(Work required) An exact repetition of every entry, with no images, is the required answer.

• • • •

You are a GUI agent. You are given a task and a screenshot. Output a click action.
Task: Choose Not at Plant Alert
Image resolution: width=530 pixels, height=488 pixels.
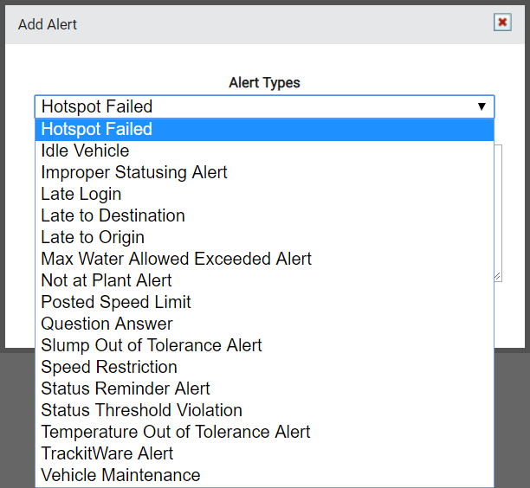[x=264, y=280]
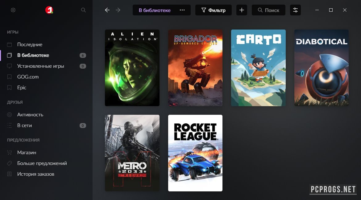
Task: Open Активность under Друзья
Action: pos(30,115)
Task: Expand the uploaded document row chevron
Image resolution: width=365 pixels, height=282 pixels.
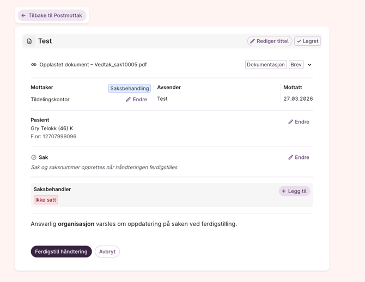Action: coord(309,65)
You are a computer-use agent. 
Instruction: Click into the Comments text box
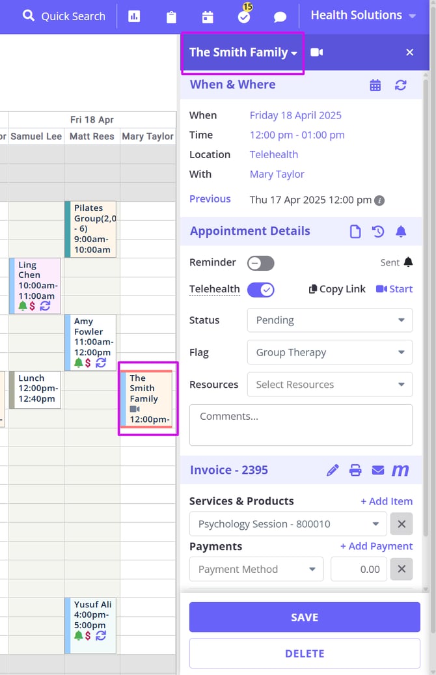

• • • •

(Output below)
You are a GUI agent. You are given a task and a screenshot. Output a click action.
Task: Choose Not at Plant Alert
Image resolution: width=530 pixels, height=488 pixels.
[x=264, y=280]
Task: Open Активность under Друзья
Action: pos(30,115)
Task: Expand the uploaded document row chevron
Image resolution: width=365 pixels, height=282 pixels.
Action: coord(309,65)
You are a computer-use agent. 
Instruction: Click into the Comments text box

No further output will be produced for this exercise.